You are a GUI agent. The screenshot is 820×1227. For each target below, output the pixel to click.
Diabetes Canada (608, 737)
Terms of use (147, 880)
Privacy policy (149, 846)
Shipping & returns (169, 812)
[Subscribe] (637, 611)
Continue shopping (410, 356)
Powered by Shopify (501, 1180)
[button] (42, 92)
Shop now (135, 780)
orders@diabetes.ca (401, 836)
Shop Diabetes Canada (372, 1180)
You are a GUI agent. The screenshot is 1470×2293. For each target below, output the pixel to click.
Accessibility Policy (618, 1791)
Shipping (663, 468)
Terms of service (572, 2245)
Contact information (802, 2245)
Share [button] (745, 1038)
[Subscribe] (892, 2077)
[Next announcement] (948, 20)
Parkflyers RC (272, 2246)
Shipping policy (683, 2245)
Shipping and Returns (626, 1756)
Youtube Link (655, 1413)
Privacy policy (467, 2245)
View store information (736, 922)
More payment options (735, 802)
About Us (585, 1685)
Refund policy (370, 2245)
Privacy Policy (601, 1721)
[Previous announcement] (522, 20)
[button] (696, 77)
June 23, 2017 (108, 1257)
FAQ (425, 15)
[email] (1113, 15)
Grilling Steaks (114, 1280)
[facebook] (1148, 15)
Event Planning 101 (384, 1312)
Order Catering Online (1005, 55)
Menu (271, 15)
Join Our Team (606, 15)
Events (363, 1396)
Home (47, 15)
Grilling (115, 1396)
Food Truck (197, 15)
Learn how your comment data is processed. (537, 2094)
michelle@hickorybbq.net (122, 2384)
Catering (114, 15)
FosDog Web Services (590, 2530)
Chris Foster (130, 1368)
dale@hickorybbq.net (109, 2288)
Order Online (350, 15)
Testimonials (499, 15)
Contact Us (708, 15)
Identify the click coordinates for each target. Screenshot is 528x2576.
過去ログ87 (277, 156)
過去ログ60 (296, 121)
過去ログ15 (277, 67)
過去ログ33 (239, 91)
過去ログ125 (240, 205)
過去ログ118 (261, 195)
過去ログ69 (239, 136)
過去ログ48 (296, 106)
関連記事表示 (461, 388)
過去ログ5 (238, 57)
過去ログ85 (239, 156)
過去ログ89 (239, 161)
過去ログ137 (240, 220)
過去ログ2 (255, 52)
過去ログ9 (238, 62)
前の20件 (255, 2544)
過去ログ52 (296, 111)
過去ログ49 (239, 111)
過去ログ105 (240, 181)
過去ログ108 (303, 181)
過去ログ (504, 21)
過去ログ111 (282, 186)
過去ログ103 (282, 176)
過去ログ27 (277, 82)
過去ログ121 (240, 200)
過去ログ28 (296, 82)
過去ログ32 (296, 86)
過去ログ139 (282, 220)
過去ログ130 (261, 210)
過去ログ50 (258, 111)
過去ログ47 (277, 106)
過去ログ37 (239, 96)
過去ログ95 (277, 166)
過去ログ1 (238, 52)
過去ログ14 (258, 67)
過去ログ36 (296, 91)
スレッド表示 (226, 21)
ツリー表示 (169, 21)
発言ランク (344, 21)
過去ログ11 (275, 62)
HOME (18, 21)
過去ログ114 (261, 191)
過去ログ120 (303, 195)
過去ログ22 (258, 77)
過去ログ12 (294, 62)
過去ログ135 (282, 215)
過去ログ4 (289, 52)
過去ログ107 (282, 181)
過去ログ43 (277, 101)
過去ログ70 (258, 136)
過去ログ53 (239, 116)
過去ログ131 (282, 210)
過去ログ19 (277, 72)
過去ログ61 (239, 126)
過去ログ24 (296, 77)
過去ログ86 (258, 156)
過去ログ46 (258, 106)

What is being asked
Write out the lines of the records exactly, starting at the one holding "過去ログ37 (239, 96)" and ending with the last line, and include no others.

Answer box
過去ログ37 (239, 96)
過去ログ95 (277, 166)
過去ログ1 (238, 52)
過去ログ14 (258, 67)
過去ログ36 (296, 91)
スレッド表示 (226, 21)
ツリー表示 (169, 21)
発言ランク (344, 21)
過去ログ11 (275, 62)
HOME (18, 21)
過去ログ114 (261, 191)
過去ログ120 (303, 195)
過去ログ22 (258, 77)
過去ログ12 (294, 62)
過去ログ135 (282, 215)
過去ログ4 (289, 52)
過去ログ107 (282, 181)
過去ログ43 (277, 101)
過去ログ70 (258, 136)
過去ログ53 (239, 116)
過去ログ131 (282, 210)
過去ログ19 (277, 72)
過去ログ61 (239, 126)
過去ログ24 (296, 77)
過去ログ86 (258, 156)
過去ログ46 (258, 106)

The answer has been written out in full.